In a meeting held last week in Abuja, Nigeria, the African Development Bank (AfDB) and the Economic Community of West African States (ECOWAS) reignited talks of a shared currency across ECOWAS member states.
The three-day meeting focused on extending the Regional Integration Strategy Paper (RISP) for West Africa, which reached its term in 2025. The RISP aims to overcome a dichotomy within ECOWAS: it contains two blocs, the West African Economic and Monetary Union (WAEMU) and non-WAEMU countries, which have overlapping and sometimes competing mandates.
The WAEMU comprises eight states that use the West African CFA franc (XOF), while the remaining seven ECOWAS members use their own currencies, none of which are free to convert.

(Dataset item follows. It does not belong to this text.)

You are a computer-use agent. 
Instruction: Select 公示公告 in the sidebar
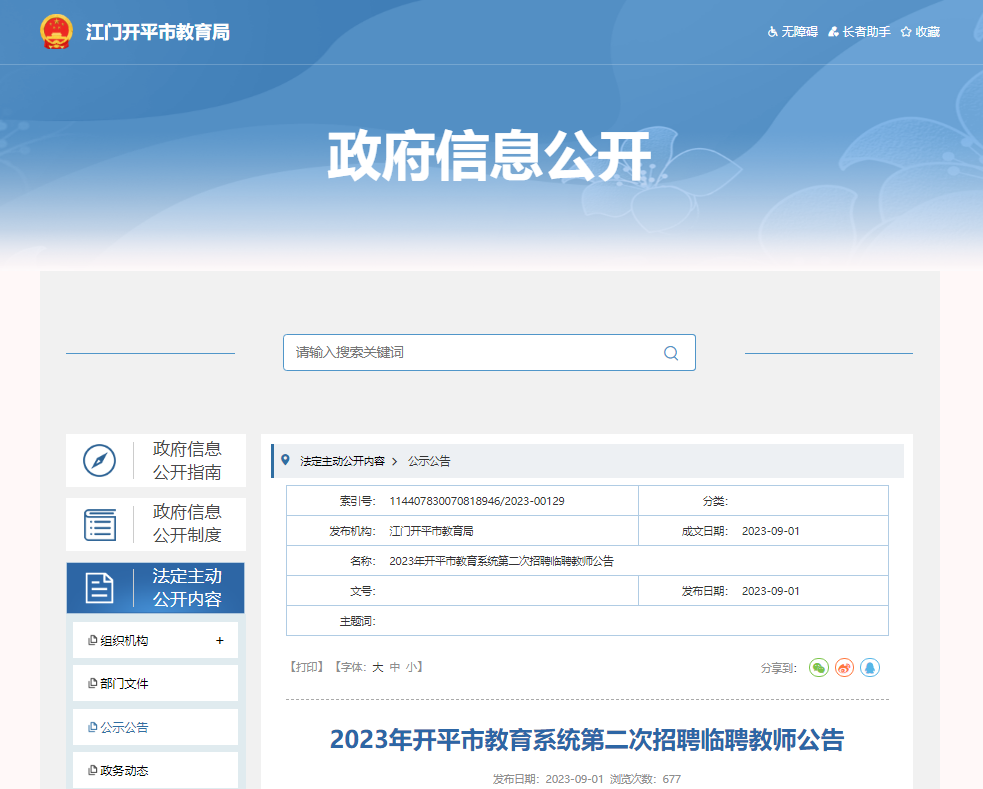point(124,728)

The adoption of a single currency, ‘ECO’, aims to promote trade by eliminating the transaction costs caused by currency differences.
However, as outlined in the RISP, the idea that there would be immediate gains from a shared currency is also unlikely, particularly due to uneven progress in meeting macroeconomic convergence criteria, inflation volatility, and overall economic instability.
The last decade has addressed many barriers to African economic integration. The African Continental Free Trade Area (AfCFTA), launched in 2018, brought together 1.4 billion people with a total GDP of over $3 trillion. The agreement came into effect with the potential to take 30 million people out of extreme poverty.
Yet, regional value chains proved to be difficult to develop due to non-tariff barriers (NTBs) and differences in regulatory and legal frameworks. Non-automatic licenses, issued only at the request of the importer, after verifying they meet legal requirements, are the most common NTB on the continent.
Sanitary and phytosanitary measures (SPSs) and technical barriers to trade (TBTs), designed to protect public policy objectives like human and animal health, also experience divergences across countries, operating as bottlenecks to trade.
However, recent efforts in West Africa signal a move toward easing these barriers. The 58th meeting of the West African Monetary Zone (WAMZ) Technical Committee was held last Thursday, 5 February, in Monrovia, Liberia.
“Liberia is deeply honoured to host this august gathering as we deliberate on critical issues surrounding the consolidation of the ECOWAS Monetary Cooperation Programme and the deepening of regional economic integration, including the much-anticipated launch of our single currency, the ECO,” said Dehpue Y. Zuo, Liberia’s Deputy Minister of Economic Management.
Another recent development is that, on 29 January, ECOWAS lifted all remaining sanctions that were imposed on Guinea following its 2021 military coup, marking the country’s full reintegration into ECOWAS since its suspension five years ago.
Amid rising volatility and geopolitical disruptions from external powers, ECOWAS’ full economic integration through a shared currency could prove invaluable in building resilience across the bloc and cementing its position as an emerging economy.